Task instructions:
Repeat the data that follows, word for word, without the images.

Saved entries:
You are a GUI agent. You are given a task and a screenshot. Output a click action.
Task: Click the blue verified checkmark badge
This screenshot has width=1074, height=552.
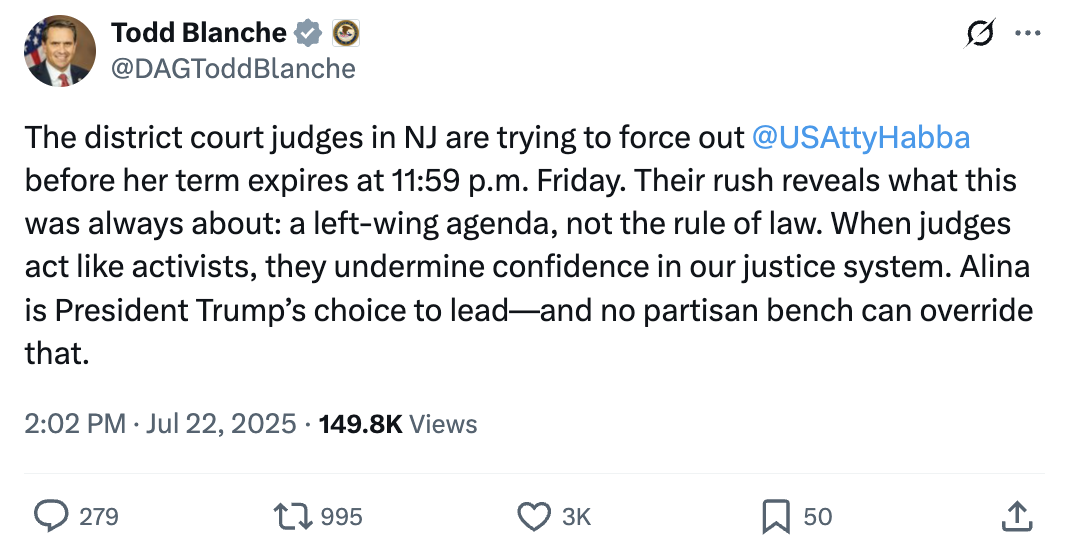(308, 33)
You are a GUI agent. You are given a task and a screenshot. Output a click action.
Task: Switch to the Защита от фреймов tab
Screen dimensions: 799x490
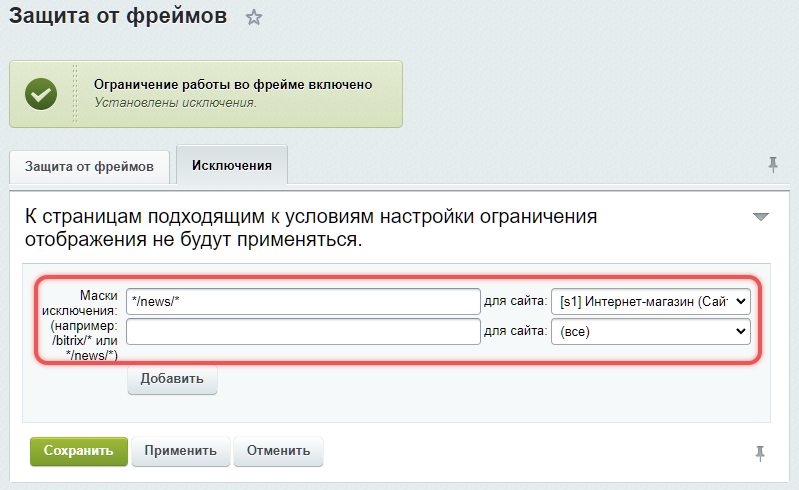coord(90,166)
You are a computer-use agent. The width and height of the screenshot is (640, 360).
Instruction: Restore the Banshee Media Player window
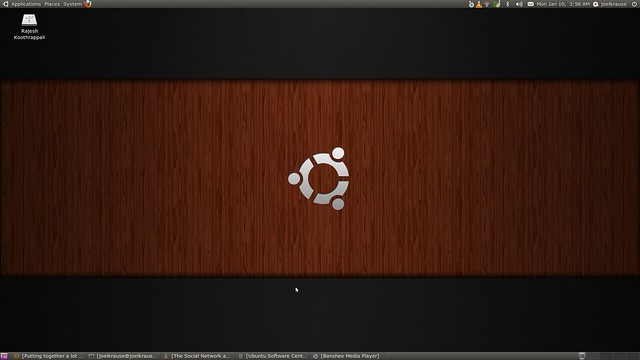[347, 356]
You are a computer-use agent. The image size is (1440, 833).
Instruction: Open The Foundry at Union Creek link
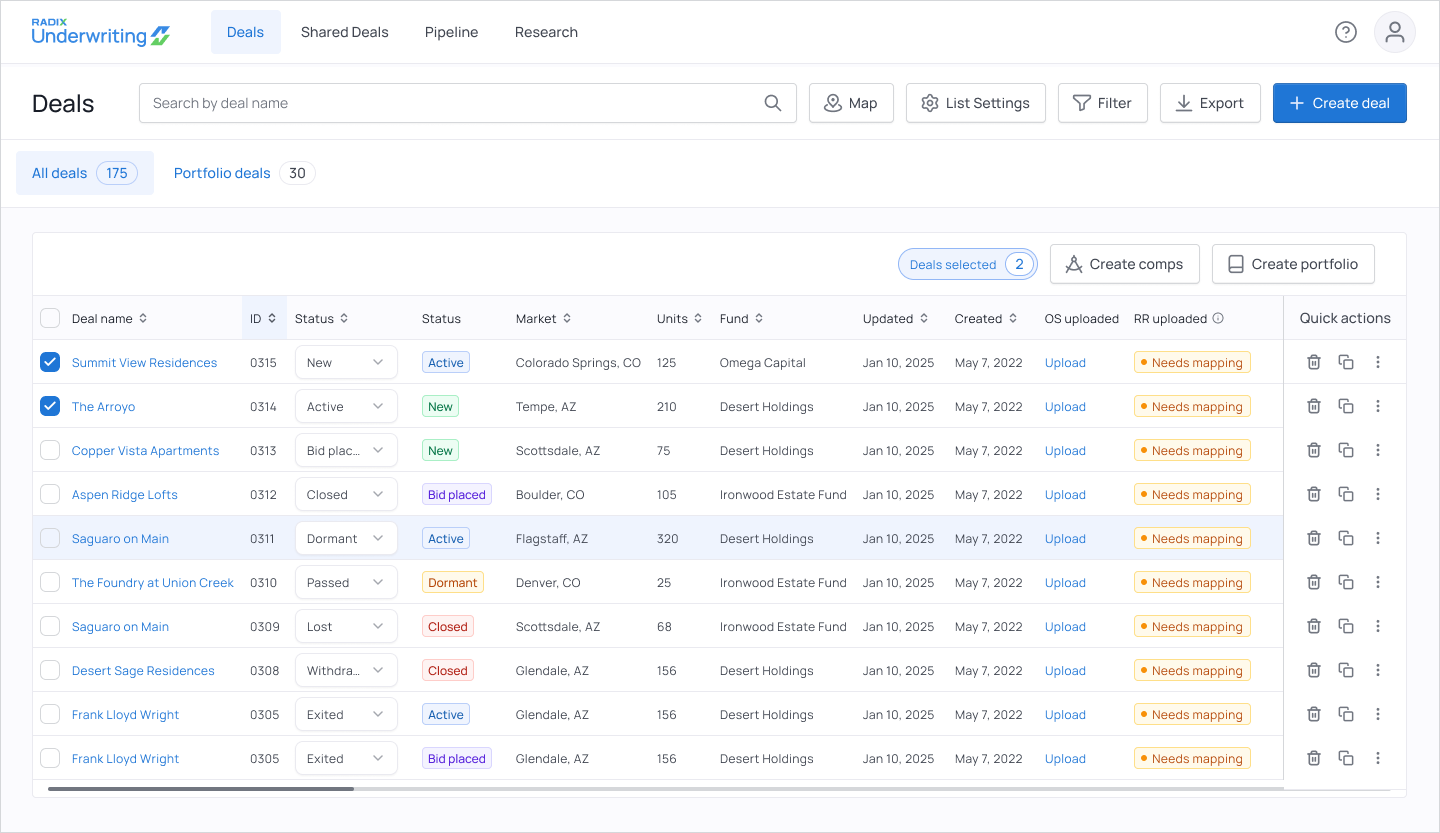pos(153,582)
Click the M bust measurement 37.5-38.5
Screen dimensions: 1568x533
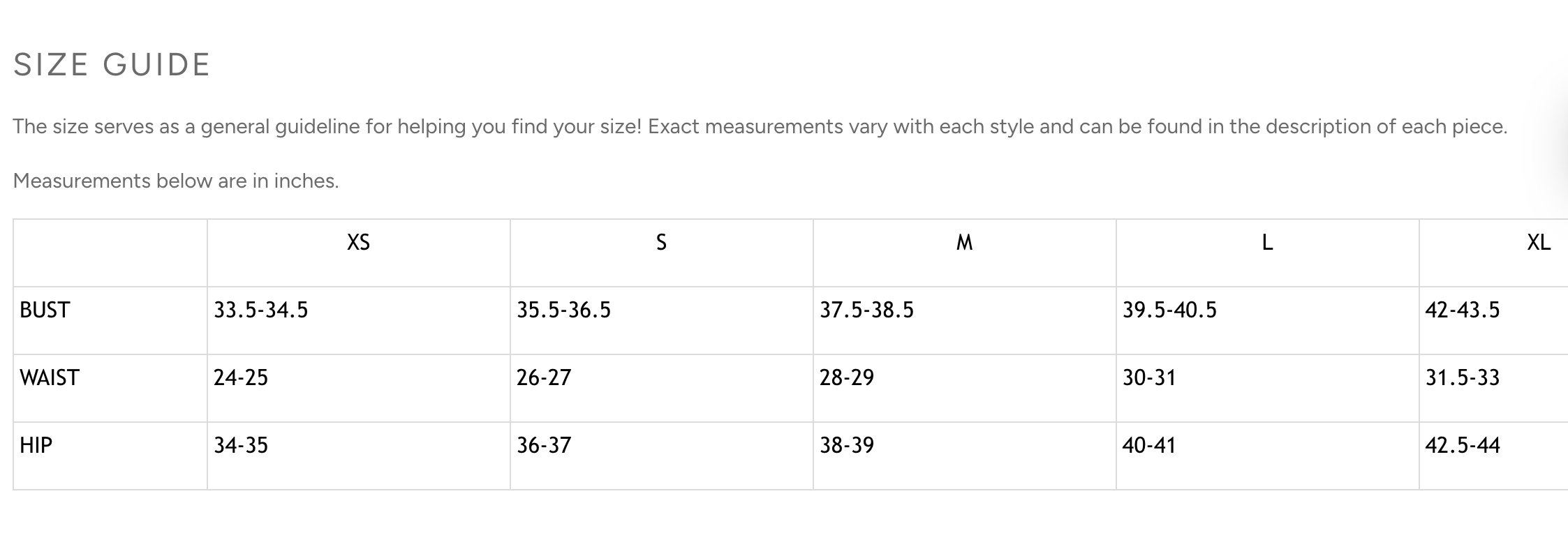(x=866, y=310)
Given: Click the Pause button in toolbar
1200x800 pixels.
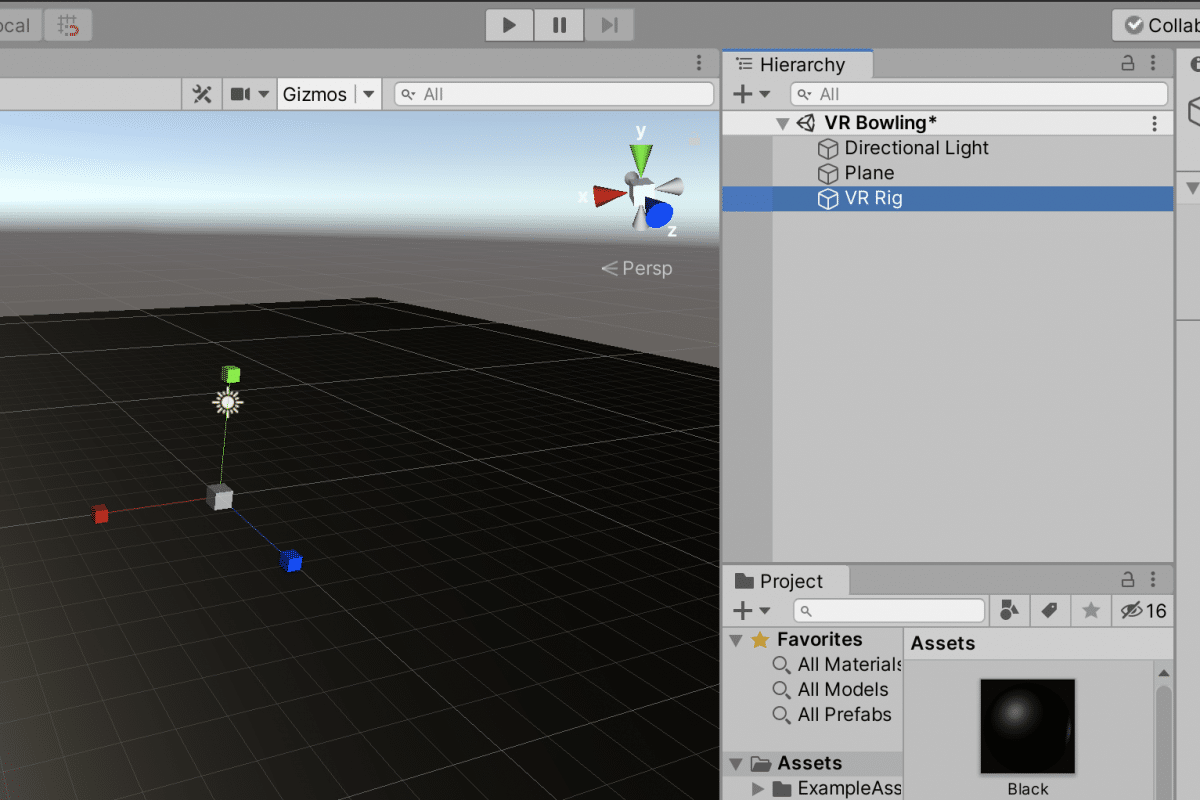Looking at the screenshot, I should (559, 25).
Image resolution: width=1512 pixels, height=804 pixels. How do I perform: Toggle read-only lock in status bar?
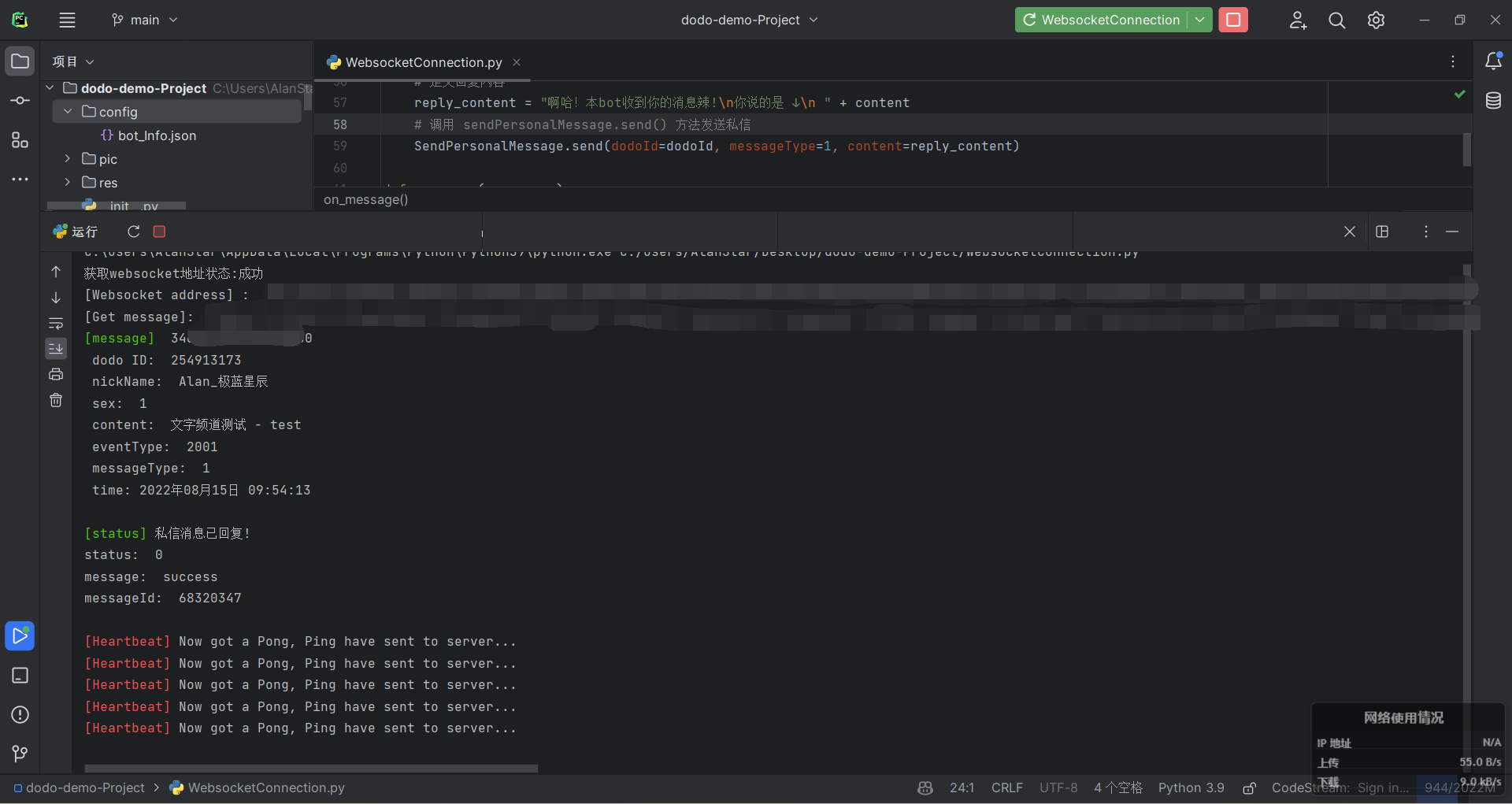click(x=1249, y=788)
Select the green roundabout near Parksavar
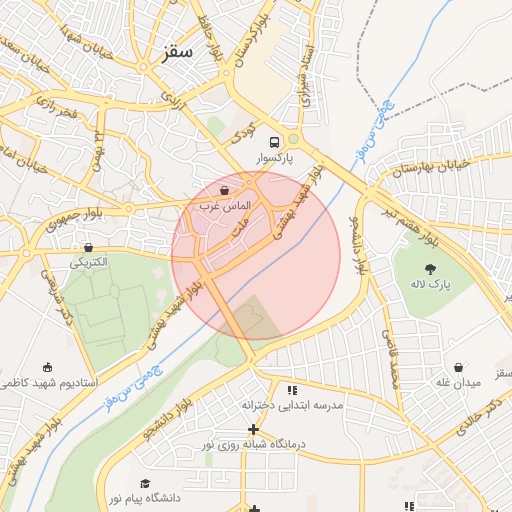The image size is (512, 512). 293,139
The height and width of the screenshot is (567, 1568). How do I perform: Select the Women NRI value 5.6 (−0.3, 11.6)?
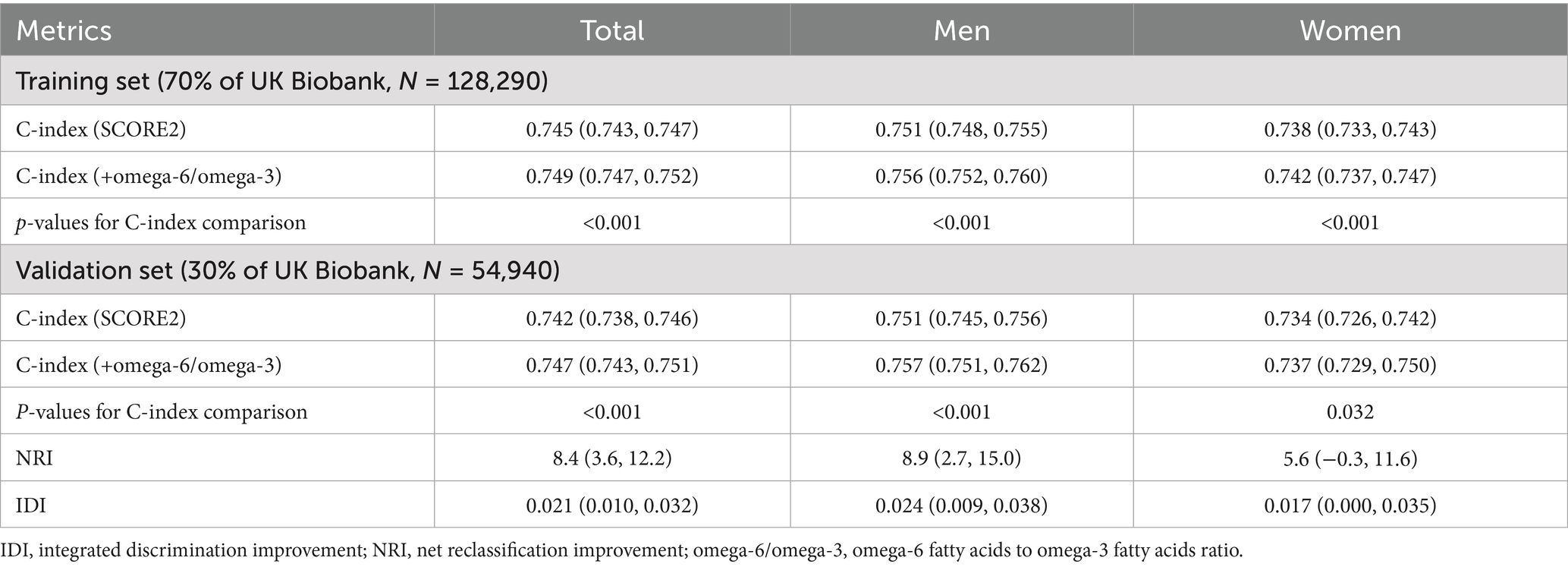tap(1350, 458)
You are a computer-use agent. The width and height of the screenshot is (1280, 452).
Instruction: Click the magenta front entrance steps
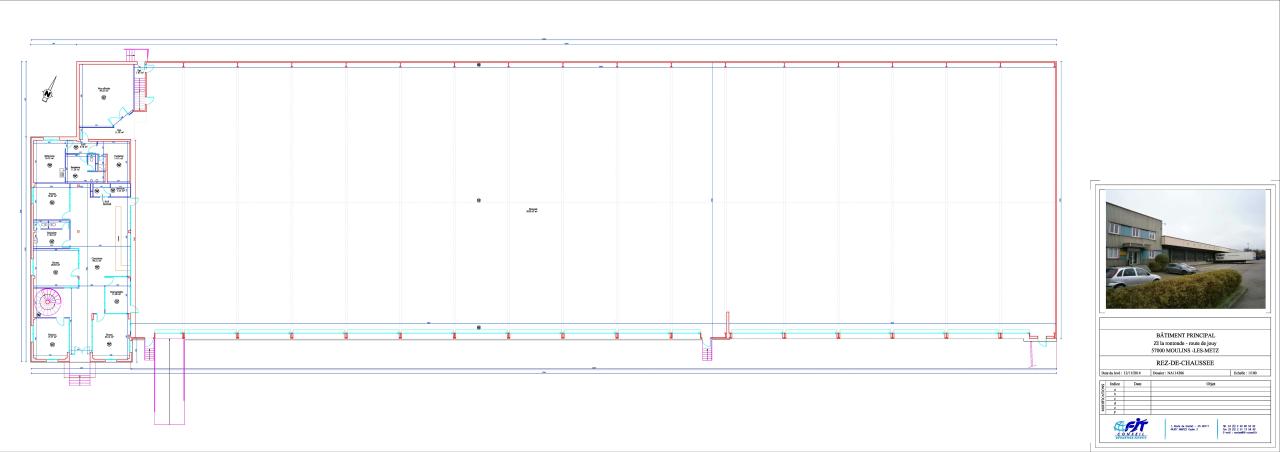click(x=79, y=372)
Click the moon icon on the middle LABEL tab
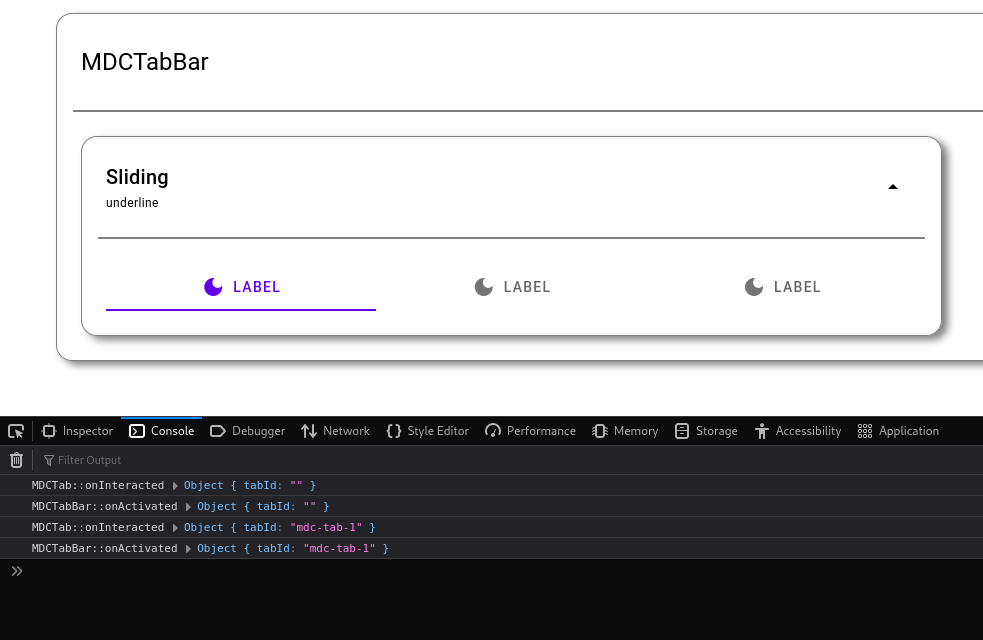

Task response:
You are a GUI agent. You are given a task and a screenshot. Output a click action.
Task: Click the blue verified checkmark badge
This screenshot has width=1074, height=552.
(308, 33)
You are a GUI agent. You are given a task and a screenshot. Output a click action.
Task: Switch to the Защита от фреймов tab
Screen dimensions: 799x490
coord(90,166)
You are a computer-use agent. The width and height of the screenshot is (640, 360).
Instruction: Restore the Banshee Media Player window
[347, 356]
You are a computer-use agent. The image size is (1440, 833).
Instruction: Open The Foundry at Union Creek link
pos(153,582)
Click the M bust measurement 37.5-38.5
Screen dimensions: 1568x533
(x=866, y=310)
Given: Click the Pause button in toolbar
1200x800 pixels.
Looking at the screenshot, I should (559, 25).
Image resolution: width=1512 pixels, height=804 pixels. How do I perform: Toggle read-only lock in status bar?
click(x=1249, y=788)
Select the green roundabout near Parksavar
The image size is (512, 512). 293,139
The height and width of the screenshot is (567, 1568). How do I perform: Select the Women NRI value 5.6 (−0.3, 11.6)?
tap(1350, 458)
You are a computer-use agent. The width and height of the screenshot is (1280, 452).
Instruction: Click the magenta front entrance steps
click(x=79, y=372)
Click the moon icon on the middle LABEL tab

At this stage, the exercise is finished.